Dimanche, le génocidaire présumé Ladislas Ntaganzwa a été transféré au Rwanda depuis la RDC où il avait été arrêté en décembre dernier. Cet ancien maire est poursuivi pour " génocide ". Il est également accusé d'avoir orchestré le viol de plusieurs femmes et doit être jugé par la justice rwandaise, à qui le TPIR ( Tribunal International Pour Ie Rwanda) a transféré son dossier en mai 2012. Il était l’un des neuf suspects de génocide dont la tête était mise à prix par ce Tribunal de l’ONU qui vient de fermer ses portes. Son arrestation dans un pays, la RDC qui a longtemps soutenu et abrité les groupes rebelles accusés de génocide et d’autres violations massives des droits humains signifie-t-elle la fin de l’impunité pour les criminels de guerre dans la région des Grands Lacs.

Hasard du calendrier, Kinshasa a abrité cette semaine une réunion des principaux pays de la sous-région pour tenter de mettre fin à cette impunité. Dans son analyse, Habibou Bangré, correspondante de Justiceinfo.net en RDC citait le ministre de la Justice du pays hôte, Alexis Thambwe Mwamba pour qui «  c'était la première fois que des procureurs spécialisés, Interpol ou encore le Mécanisme pour les tribunaux pénaux internationaux de l'ONU, qui a remplacé le Tribunal pénal international pour le Rwanda, planchaient ensemble. La coopération est « cruciale »  pour combattre efficacement  l'impunité dans la zone, instable depuis plus de 20 ans, à cause de groupes armés”.

 « Demander des comptes pour les crimes internationaux commis, y compris l'exploitation illégale des ressources naturelles, est primordial pour venir à bout des racines de l'impunité qui permettent aux groupes armés de prospérer, et pour restaurer la dignité et la sécurité des victimes », commente Myriam Raymond-Jetté, chargée du programme Justice Pénale au CIJT (une ONG spécialisé dans la justice transitionnelle) dans le même article. Reste à savoir si les rivalités entre les pays de la région, notamment entre le Rwanda et la RDC, permettront de déplacer ce stade déclaratif.

 

Lundi, ce sera au tour de la Cour Pénale Internationale de rendre son jugement sur Jean-Pierre Bemba qui fut vice-président congolais de 2003 à 2006, au sortir de la deuxième guerre du Congo et qui est poursuivi à La Haye pour des crimes de guerre et des crimes contre l'humanité qu'auraient commis ses hommes à Bangui, capitale de la Centrafrique, en 2002 et 2003. Un verdict très attendu en RDC où ce chef de guerre réputé intraitable est toujours très populaire.
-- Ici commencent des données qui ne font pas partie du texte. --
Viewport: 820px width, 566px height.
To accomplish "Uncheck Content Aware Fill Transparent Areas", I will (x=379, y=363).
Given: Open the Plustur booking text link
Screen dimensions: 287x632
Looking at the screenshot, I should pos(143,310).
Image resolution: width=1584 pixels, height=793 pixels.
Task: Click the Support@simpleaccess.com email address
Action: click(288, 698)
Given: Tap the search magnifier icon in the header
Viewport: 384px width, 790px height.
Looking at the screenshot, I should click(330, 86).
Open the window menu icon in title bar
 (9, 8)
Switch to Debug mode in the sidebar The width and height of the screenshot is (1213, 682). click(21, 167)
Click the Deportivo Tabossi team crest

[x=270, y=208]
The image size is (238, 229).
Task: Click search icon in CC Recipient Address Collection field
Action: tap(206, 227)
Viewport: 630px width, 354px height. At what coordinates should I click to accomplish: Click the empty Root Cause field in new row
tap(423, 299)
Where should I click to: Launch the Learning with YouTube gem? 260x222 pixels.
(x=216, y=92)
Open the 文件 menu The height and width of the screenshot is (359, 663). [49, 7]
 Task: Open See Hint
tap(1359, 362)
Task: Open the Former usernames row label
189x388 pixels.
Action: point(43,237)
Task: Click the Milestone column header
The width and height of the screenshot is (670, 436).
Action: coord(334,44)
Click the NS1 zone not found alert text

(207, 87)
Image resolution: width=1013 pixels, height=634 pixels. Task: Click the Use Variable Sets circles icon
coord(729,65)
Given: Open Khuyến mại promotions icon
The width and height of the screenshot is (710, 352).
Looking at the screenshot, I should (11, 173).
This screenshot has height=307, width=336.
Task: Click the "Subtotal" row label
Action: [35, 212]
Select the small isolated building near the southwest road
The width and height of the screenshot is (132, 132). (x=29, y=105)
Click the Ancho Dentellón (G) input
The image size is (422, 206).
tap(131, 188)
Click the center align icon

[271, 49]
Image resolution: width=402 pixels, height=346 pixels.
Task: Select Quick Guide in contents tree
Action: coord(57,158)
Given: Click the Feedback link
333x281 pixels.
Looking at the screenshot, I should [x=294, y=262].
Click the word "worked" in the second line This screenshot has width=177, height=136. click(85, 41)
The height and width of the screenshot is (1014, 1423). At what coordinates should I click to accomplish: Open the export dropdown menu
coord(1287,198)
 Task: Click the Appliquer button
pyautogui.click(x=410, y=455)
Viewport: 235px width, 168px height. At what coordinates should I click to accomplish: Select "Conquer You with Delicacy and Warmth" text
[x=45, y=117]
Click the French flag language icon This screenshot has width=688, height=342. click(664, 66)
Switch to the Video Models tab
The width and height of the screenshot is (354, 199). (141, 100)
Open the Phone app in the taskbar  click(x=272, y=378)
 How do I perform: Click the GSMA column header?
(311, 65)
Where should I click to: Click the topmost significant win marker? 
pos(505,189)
Dans un autre pays d’Afrique, le Mali, la justice et la vérité tardent aussi à se manifester. Dans une interview à Justiceinfo.net Nina Oualet Intallou, première vice-présidente de la Commission Vérité, Justice et Réconciliation (CVJR) et membre du Mouvement national de libération de l'Azawad (MNLA) assure que son appartenance à un ex groupe rebelle et l'assassinat de son père militant touareg lui aussi par l’armée malienne n'auront pas raison de son souci de la manifestation de la vérité. “Dans le processus de sortie de crise et de réconciliation, je vais mettre tout en œuvre, en tant que première vice-présidente de la CVJR, pour aider à établir la vérité, à dire à qui de droit les causes profondes de cette crise. Tant qu'il n'y a pas de vérité et de justice, nous n'aurions rien fait. Vous savez, on n'était proche d'un génocide au Mali. Nous sommes revenus de très loin”, dit-elle dans cette interview.

Enfin, toujours dans cette région, le Président burundais Pierre Nkurunziza a instrumentalisé la Commission Vérité et Réconciliation. Comme l’écrit Ephrem Rugiririza : « En choisissant de lancer au début du mois de mars les travaux de cette Commission chargée de faire la lumière sur le passé, le gouvernement burundais se voit aujourd'hui accusé de vouloir tenter de détourner l'opinion d'une macabre actualité faite d'exécutions sommaires et extra-judiciaires, d'arrestations et détentions arbitraires massives et d'actes de torture perpétrés presque au quotidien depuis bientôt une année dans le pays”.

Cette question de la vérité et de la justice n’est pas le monopole de l’Afrique. Ainsi Pierre Hazan, conseiller éditorial de Justiceinfo.net s’interroge sur l’Allemagne qui continue à juger les criminels de guerre plus de 70 ans après l’holocauste. “La justice allemande entend poursuivre les criminels de guerre nazis jusqu’au dernier et quel que soit leur âge”. , écrit Pierre Hazan, “alors que devait s'ouvrir mardi 14 mars le procès d’un ancien infirmier d’Auschwitz âgé de 95 ans, reporté dés l'ouverture pour raisons de santé, la question se pose. Ces procès pour l’histoire font-ils encore œuvre de pédagogie ? Et n’occultent-ils pas le fait que certains des plus grands criminels de guerre ont été relâchés dans les années cinquante ?

“ Rétrospectivement”, concluait Justiceinfo.net, “la Realpolitik et la représentation d’une justice inébranlable ont trouvé leur compte. L’histoire retiendra la détermination des juges à Nuremberg, puis celle des tribunaux allemands à poursuivre des criminels de guerre nazis jusqu’au dernier et quel que soit leur âge, au risque d’occulter qu’en d’autres temps, certains des plus grands criminels nazis, ont recouvré leur libertés sous la pression de la société allemande et avec le consentement des autorités américaines.